Il ne fait aucun doute que la tendance actuelle parmi les leaders sur le continent ne peut permettre que l’UA devienne une copie conforme de l’UE. Dans ce cas, les réunions régulières de ces dirigeants et leurs initiatives dans tous les autres aspects ne seraient qu’une mascarade. En effet, lorsque les activités de la plupart des dirigeants africains sont bien en deçà des normes acceptables, des forces à la fois centrifuges et centripètes sont mis en œuvre en même temps. Des mesures égoïstes, contre le peuple et antidémocratiques de la part de ces dirigeants transformeraient en un gâchis ce que l’UA est déterminée à réaliser dans le domaine de l’intégration.

Par exemple, comment ne pas s’étonner lorsque l’Union Africaine facilite la construction de routes ou de chemins de fer du Caire au Cap et des groupes d’opposition armés au Soudan, en République Démocratique du Congo, en Ouganda, au Rwanda, au Burundi ou au Zimbabwe les bloquent dans leur œuvre? Que peut réellement atteindre l’intégration de l’UA dans les domaines économiques et sociaux ou des droits de l’homme lorsque ses États membres assument eux-mêmes des comportements troublants, comme les gouvernements infinis au Cameroun de Paul Biya, au Tchad de Idris Derby, au Burkina Faso de Blaise Campaore, en Gambie de Yaya Jammeh, en Égypte de Hosni Mubarak, en Ouganda de Yoweri Museveni, au Kenya Mwai Kibaki et de Mugabe du Zimbabwe, pour ne citer que quelques uns ?
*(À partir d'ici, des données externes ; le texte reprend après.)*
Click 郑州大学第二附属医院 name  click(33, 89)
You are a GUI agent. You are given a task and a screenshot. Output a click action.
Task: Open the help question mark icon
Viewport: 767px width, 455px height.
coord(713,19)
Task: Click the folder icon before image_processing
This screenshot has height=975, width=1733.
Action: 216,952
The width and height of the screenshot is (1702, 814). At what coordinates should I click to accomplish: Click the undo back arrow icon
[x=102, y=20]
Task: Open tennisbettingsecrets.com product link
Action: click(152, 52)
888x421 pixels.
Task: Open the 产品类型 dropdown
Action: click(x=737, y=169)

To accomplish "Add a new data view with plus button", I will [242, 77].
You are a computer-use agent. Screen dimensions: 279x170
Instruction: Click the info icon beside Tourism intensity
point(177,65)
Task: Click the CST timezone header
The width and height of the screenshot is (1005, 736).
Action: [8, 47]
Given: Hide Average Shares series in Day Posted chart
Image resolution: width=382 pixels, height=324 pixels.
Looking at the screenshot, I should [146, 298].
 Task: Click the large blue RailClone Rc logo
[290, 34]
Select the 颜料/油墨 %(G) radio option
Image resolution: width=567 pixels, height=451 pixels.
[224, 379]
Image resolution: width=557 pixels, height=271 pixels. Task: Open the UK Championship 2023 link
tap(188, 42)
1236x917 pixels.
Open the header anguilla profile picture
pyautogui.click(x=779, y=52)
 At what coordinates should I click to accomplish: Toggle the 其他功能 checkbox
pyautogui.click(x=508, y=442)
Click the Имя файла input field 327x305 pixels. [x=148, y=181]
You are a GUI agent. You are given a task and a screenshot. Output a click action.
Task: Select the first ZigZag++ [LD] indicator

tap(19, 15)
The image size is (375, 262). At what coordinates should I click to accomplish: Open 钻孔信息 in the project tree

S’il doit y avoir un revirement dans tous les points négatifs que l’UA affronte, il est nécessaire de faire référence à l’exemple de l’UE où les questions politiques et de transition politique sont concernées. Dans le domaine économique, social, politique et de la transition politique, l’UA doit veiller à ce que des normes rigoureuses soient respectées par les membres. Au non-respect de la part des membres il faut répondre avec des sanctions sévères. L’UE assure cela. C’est une des raisons pour lesquelles la Turquie est encore hors de l’Union.

L’argument des dirigeants africains est qu’ils veulent résoudre leurs problèmes par leurs propres règles est une perte de temps pour tout le monde. Il suffit de penser au cas du Darfour. Cette approche devrait être abandonnée.